On Jan 28, 1979, Deng, who designed and led China's reform and opening-up, began a nine-day visit to the U.S..

Carter welcomed him at the White House the next day, and when the Chinese flag was raised, 52 Chinese students were standing on U.S. soil witnessing the historic moment alongside Deng. One month later eight U.S. students went to Beijing.

The Chinese students went to the U.S. to study even before the bilateral diplomatic relationship was established on Jan 1, 1979.

On Jan 31, 1979, Deng was made an honorary doctor of law by Temple University in Philadelphia at Blair House in Washington.

Last Wednesday night the Chinese consulate in New York, reflecting on the past and looking to the future, commemorated the 45th anniversary of the award.

China's Consul General in New York Huang Ping said Temple has been the front-runner in educational collaboration with China, and as President Xi Jinping remarked in San Francisco in November on inviting 50,000 U.S. youth to China, the country has established a Youth Envoy Scholarship that encourages students to visit and study in China in the near future.

The degree to Deng was conferred by Temple University president Marvin Wachman. It was the sole academic degree Deng received in his lifetime.

Wachman referred to his university as the "People's University of Philadelphia" and said it was an honor to award the degree to the Chinese leader.

"We are hopeful that the immediate years ahead will see a continuing, fruitful exchange of people and ideas between our two countries," he said.

After accepting the degree, Deng said, "This is not only a personal honor, but an expression of friendship and respect from the people of the United States to the people of China.

"We will pay special attention to strengthening our economic, cultural and scientific and technological exchanges with the U.S.."

Wachman said the university and Deng had many common values.

Temple has tried to provide not only the opportunity to learn, but also to practice what is learned, he said, which followed what Deng urged, "to seek truth from facts" and "to make practice the sole criterion truth".

In 1998 the then president of Temple Peter Liacouras was invited to Beijing, which was rare for people other than foreign diplomats.

The Beasley School of Law at Temple, well-known for its strong trial advocacy program, established a master of laws program at the China University of Politics and Law in Beijing as the result of high-level exchanges. In 1999 it became the first legal education program to be approved by China's Education Ministry and the Office of the State Council Academic Degrees Committee.

The program has partnered with Tsinghua University in Beijing and has been operating successfully there. By last year there were more than 900 program graduates throughout China working in the legal system or for big-name law firms.

"It was an incredibly exciting opportunity," said Eleanor Myers, a professor who taught in China in the summers of 2007 and 2009. "I didn't know anything about China. The students were very excited to learn American-style trial skills.

"It was an opportunity for a lot of faculty members in the United States to learn something about a completely new legal system and from their students.

"I really started to think about America in a different way. You get a different perspective on your own culture."

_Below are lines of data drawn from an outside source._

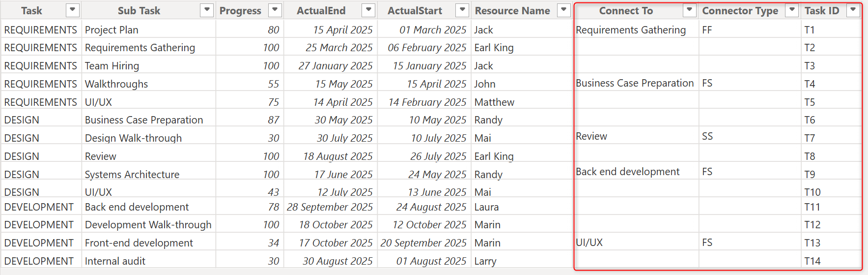Click the Requirements Gathering connect-to cell
Viewport: 868px width, 275px height.
[631, 30]
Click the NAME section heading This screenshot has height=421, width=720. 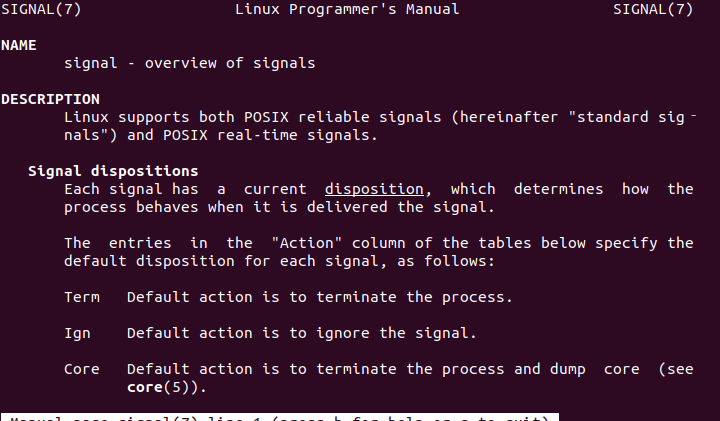coord(19,45)
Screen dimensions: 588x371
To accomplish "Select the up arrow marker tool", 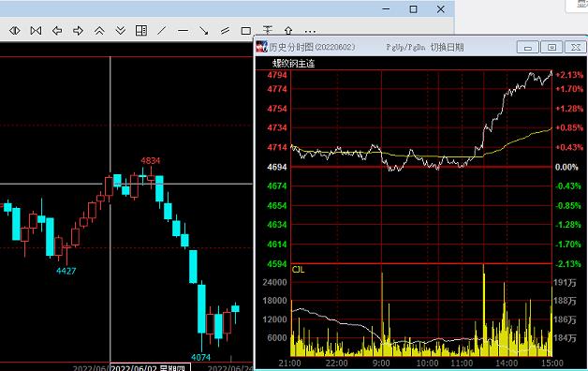I will [x=288, y=30].
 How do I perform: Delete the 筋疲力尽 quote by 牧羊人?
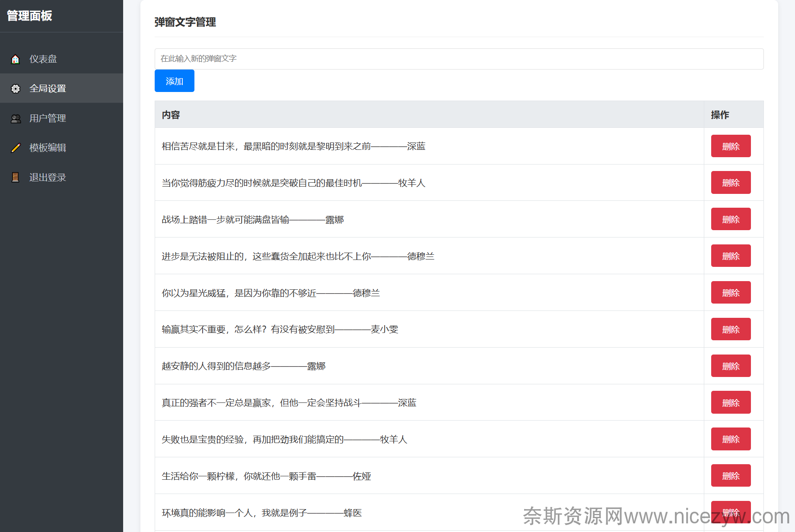point(731,183)
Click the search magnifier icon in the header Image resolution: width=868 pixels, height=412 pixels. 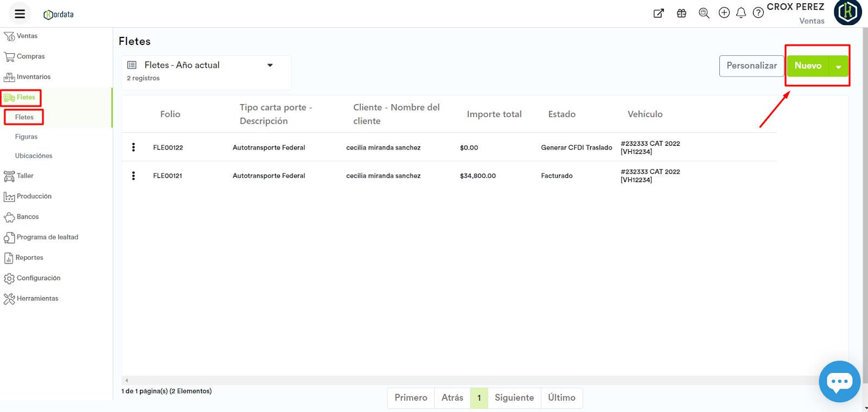point(704,13)
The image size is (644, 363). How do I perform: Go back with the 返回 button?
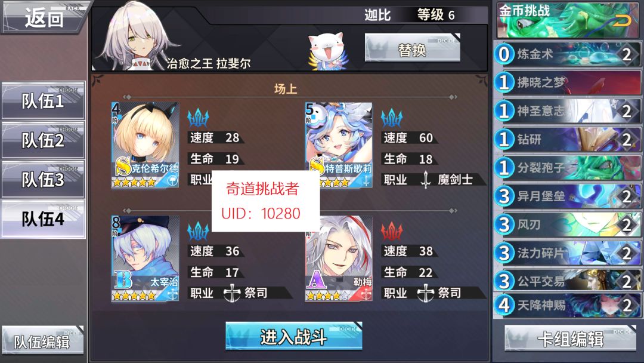[x=44, y=18]
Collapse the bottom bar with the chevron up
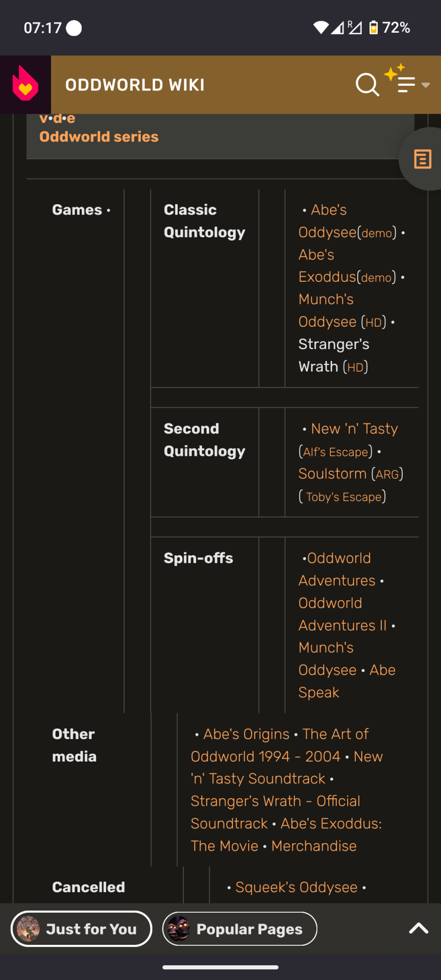This screenshot has width=441, height=980. [419, 928]

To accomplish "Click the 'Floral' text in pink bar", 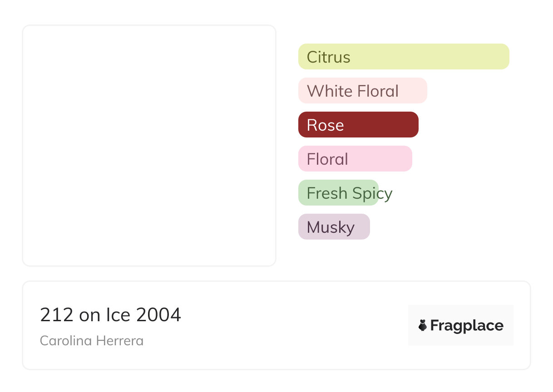I will [x=327, y=159].

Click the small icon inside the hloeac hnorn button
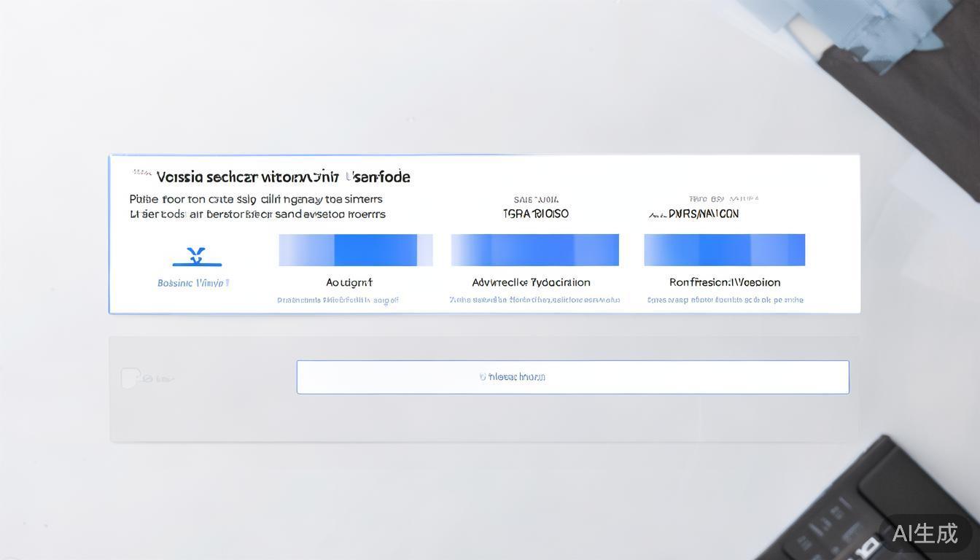[483, 377]
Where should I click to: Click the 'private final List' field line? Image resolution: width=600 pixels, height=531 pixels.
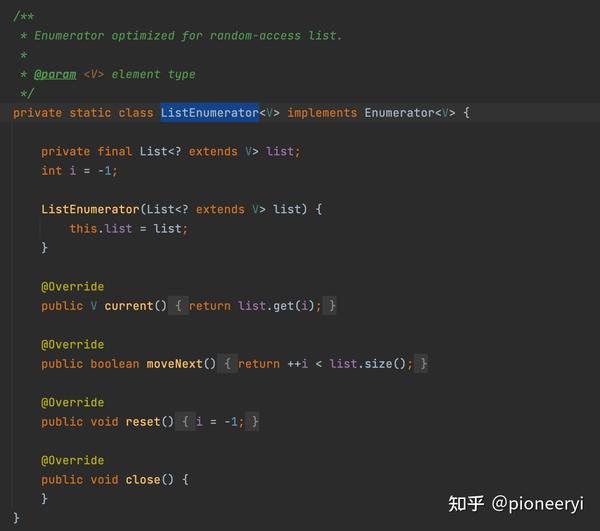click(171, 151)
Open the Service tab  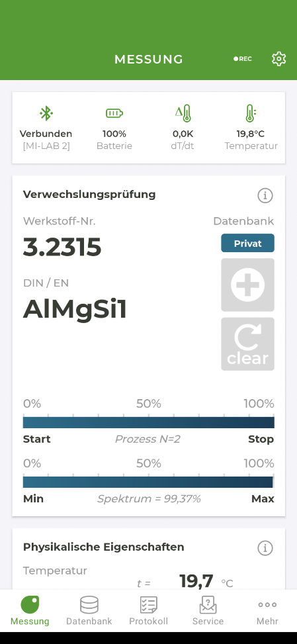click(x=208, y=611)
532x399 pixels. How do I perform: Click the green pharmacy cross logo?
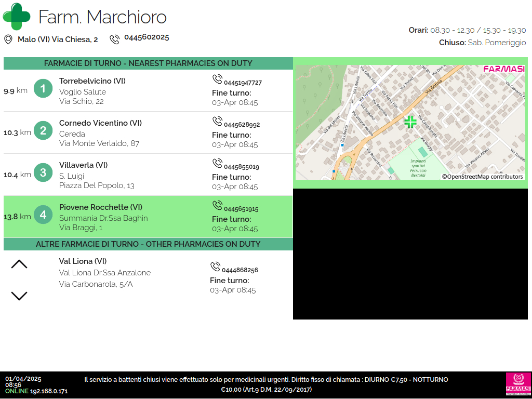[17, 16]
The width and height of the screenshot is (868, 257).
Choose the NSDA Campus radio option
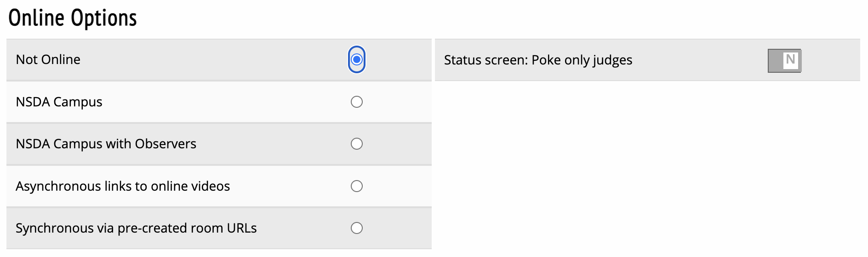click(357, 102)
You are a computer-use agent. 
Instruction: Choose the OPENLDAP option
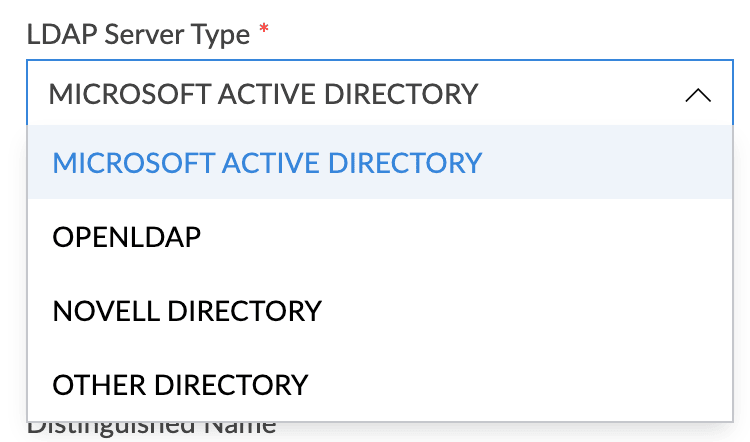tap(127, 237)
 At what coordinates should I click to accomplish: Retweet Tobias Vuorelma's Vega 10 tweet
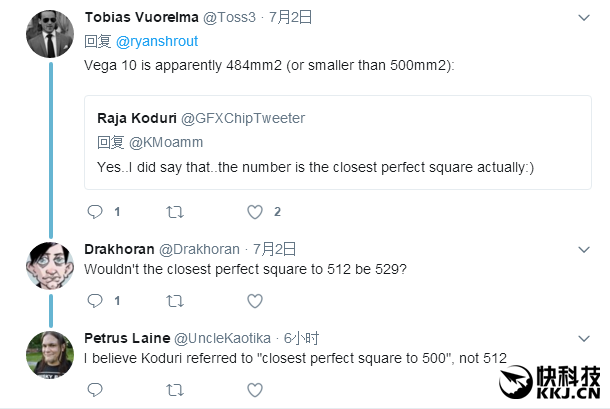click(x=174, y=212)
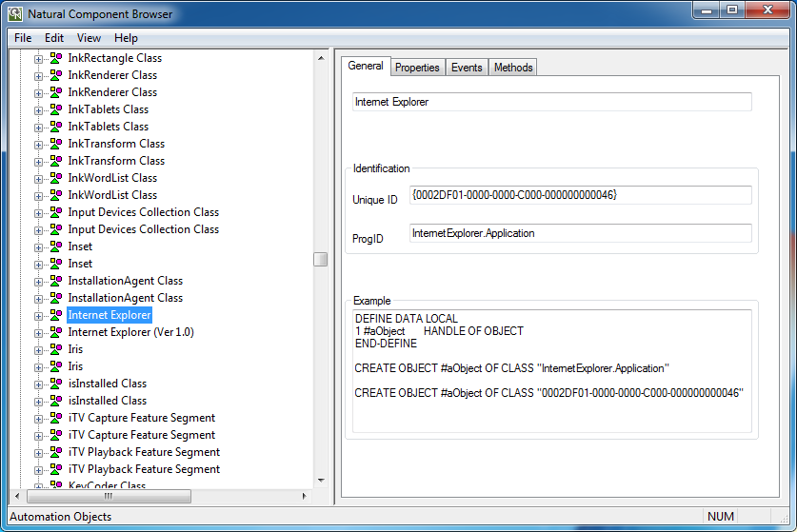Viewport: 797px width, 532px height.
Task: Switch to the Properties tab
Action: point(417,68)
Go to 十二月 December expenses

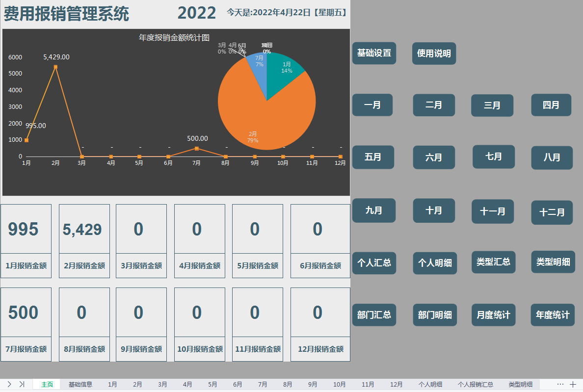click(552, 211)
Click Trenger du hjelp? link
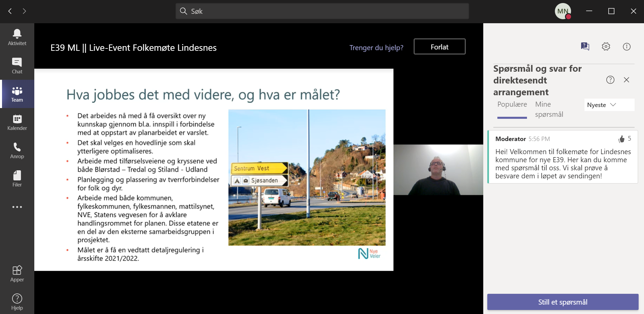The height and width of the screenshot is (314, 644). [x=376, y=48]
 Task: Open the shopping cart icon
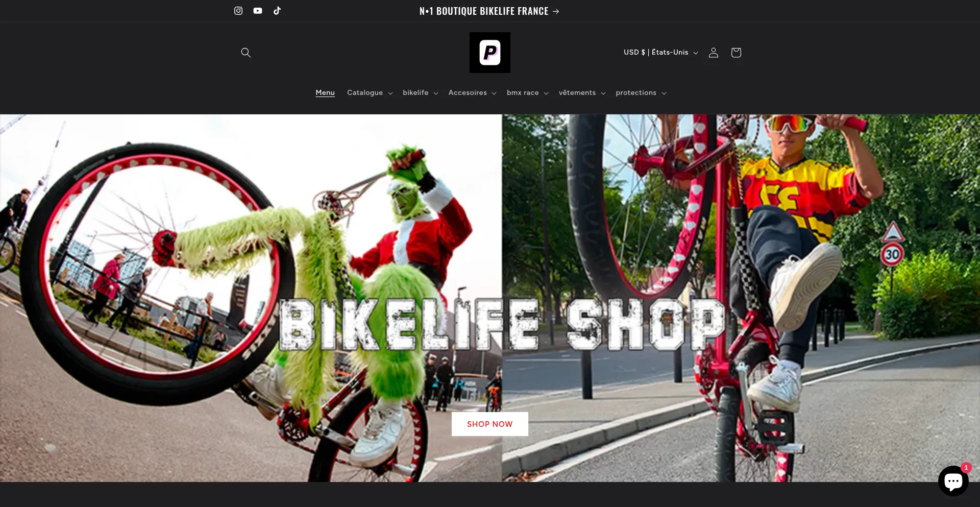pyautogui.click(x=736, y=53)
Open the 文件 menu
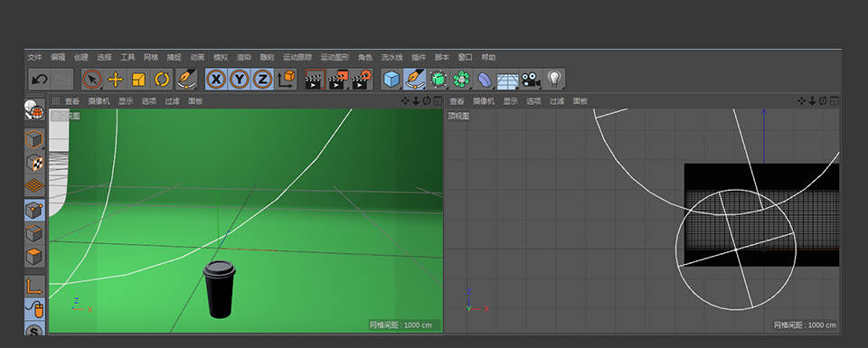This screenshot has width=868, height=348. click(x=35, y=57)
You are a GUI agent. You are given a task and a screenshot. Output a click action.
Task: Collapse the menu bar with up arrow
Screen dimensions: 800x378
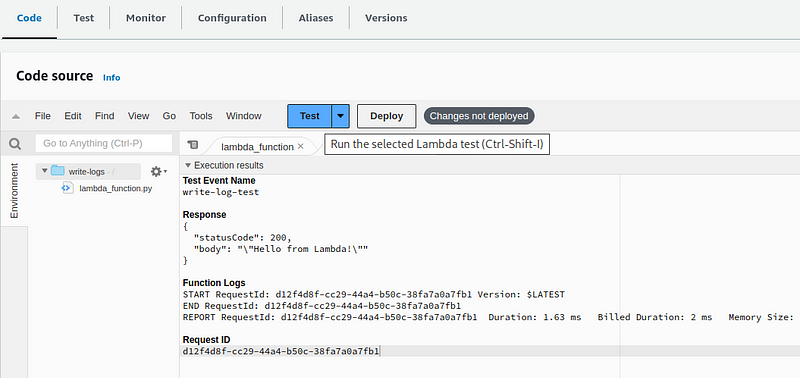click(16, 116)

More and more U.S. universities are also expanding their network in the Chinese mainland and deepening educational exchange between Chinese and foreign students.

'All blossoms to fill Earth'

"It's a tremendous number, and really speaks to our joint efforts together," said Gregory Mandel, senior vice-president, provost and professor of law at Temple. "We want all blossoms to fill the Earth, and it's a beautiful illusion in praise of having students around the globe. As educators we take great pride in developing connections and building those relationships."

Deng has always impressed him, Mandel said. "I'm deeply proud of our legacy in China. … Our strong collaborations in China remain a fundamental part of our university mission."

John Smagula, assistant dean of Temple University School of Law, said, "We're already starting to think, well, we want to do a study tour, so we can maybe arrange 50 to 100 Temple students, junior staff and junior faculty to get together.

"Chinese students coming (to the U.S.) is only half of that. We need to have Americans going (to China) to see. And as a university, we play an important role in that area."

Education can reduce the distance between China and the U.S., he said.

"People-to-people in higher educational exchange is a fundamental part of diplomatic relations, and any student who studies in China is a diplomat."